But such a purpose might just as well be called the greatest folly , for that which in the next moment exists no more, and vanishes as completely as a dream, can never be worth a serious effort. Our existence is based solely on the ever-fleeting present. Essentially, therefore, it has to take the form of continual motion without there ever being any possibility of our finding the rest after which we are always striving. Hence unrest is the type of existence. In a world like this, where there is no kind of stability, no possibility of anything lasting, but where everything is thrown into a restless whirlpool of change, where everything hurries on, flies, and is maintained in the balance by a continual advancing and moving, it is impossible to imagine happiness.
It cannot dwell where, as Plato says, continual Becoming and never Being is all that takes place. First of all, no man is happy; he strives his whole life long after imaginary happiness, which he seldom attains, and if he does, then it is only to be disillusioned; and as a rule he is shipwrecked in the end and enters the harbour dismasted. Then it is all the same whether he has been happy or unhappy in a life which was made up of a merely ever-changing present and is now at an end.
Meanwhile it surprises one to find, both in the world of human beings and in that of animals, that this great, manifold, and restless motion is sustained and kept going by the medium of two simple impulses — hunger and the instinct of sex, helped perhaps a little by boredom — and that these have the power to form the primum mobile of so complex a machinery, setting in motion the variegated show!
Looking at the matter a little closer, we see at the very outset that the existence of inorganic matter is being constantly attacked by chemical forces which eventually annihilates it.
While organic existence is only made possible by continual change of matter, to keep up a perpetual supply of which it must consequently have help from without.

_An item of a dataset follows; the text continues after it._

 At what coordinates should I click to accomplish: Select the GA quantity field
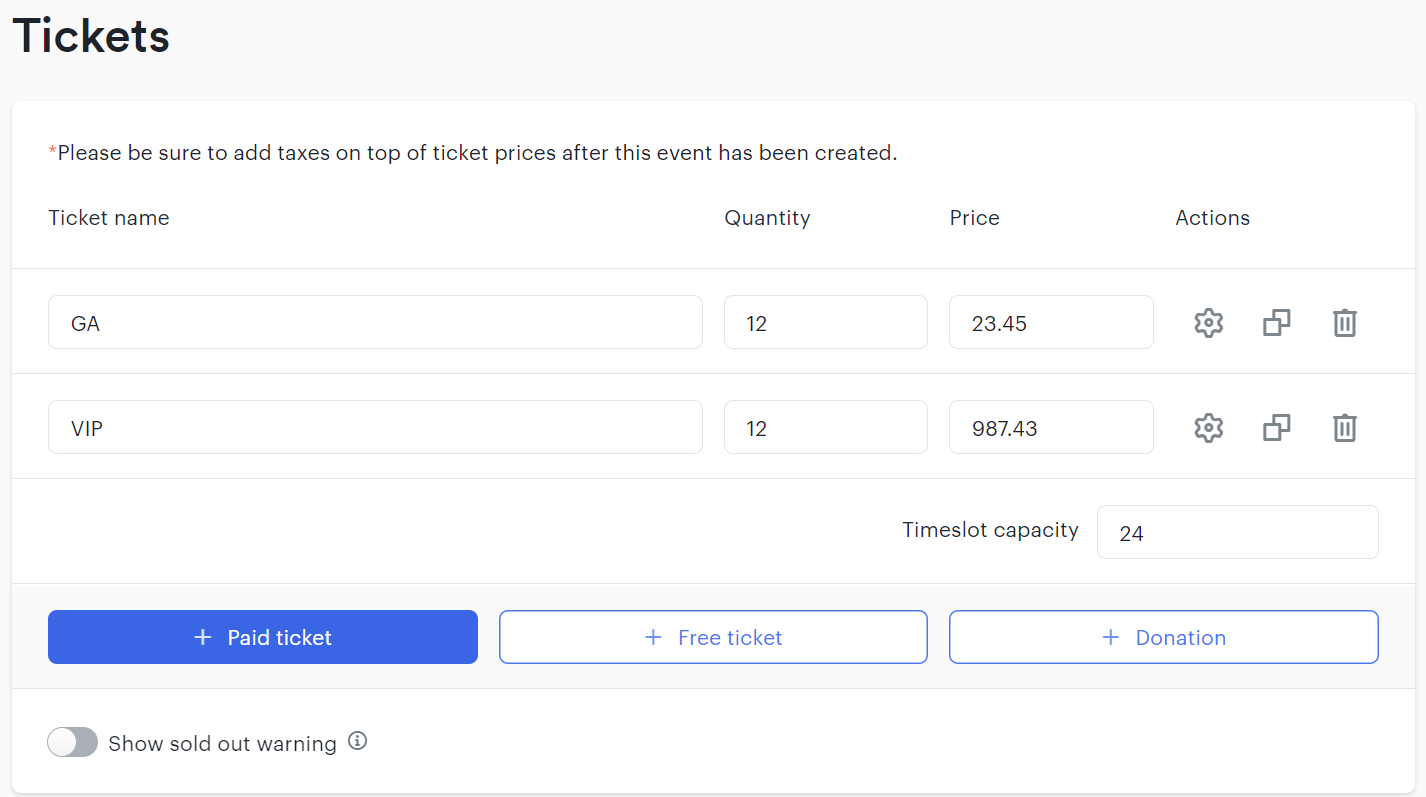pos(826,322)
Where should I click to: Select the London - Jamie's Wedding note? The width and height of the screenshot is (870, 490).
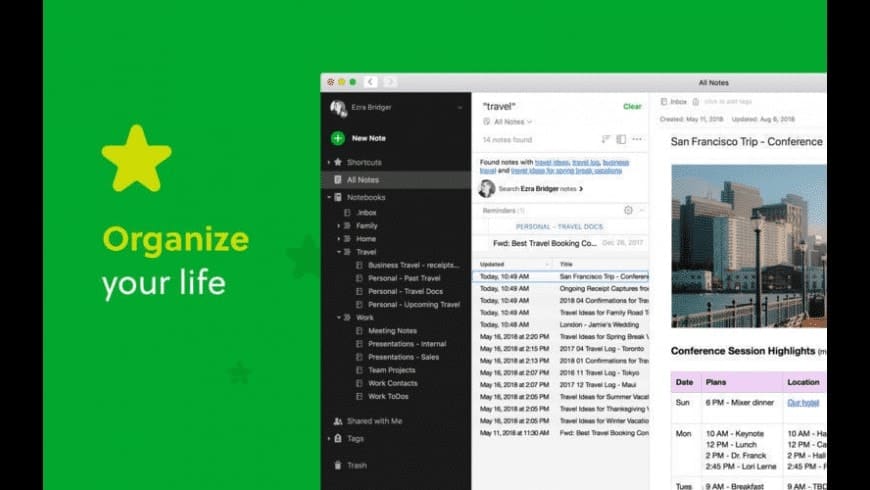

Nevertheless it is only by means of this organic life that consciousness is possible. Accordingly this is a finite existence , and its antithesis would be an infinite , neither exposed to any attack from without nor in want of help from without, and hence [Greek: The denial of the will to live reveals the way to such a state as this.
The scenes of our life are like pictures in rough mosaic, which have no effect at close quarters, but must be looked at from a distance in order to discern their beauty. So that to obtain something we have desired is to find out that it is worthless; we are always living in expectation of better things, while, at the same time, we often repent and long for things that belong to the past.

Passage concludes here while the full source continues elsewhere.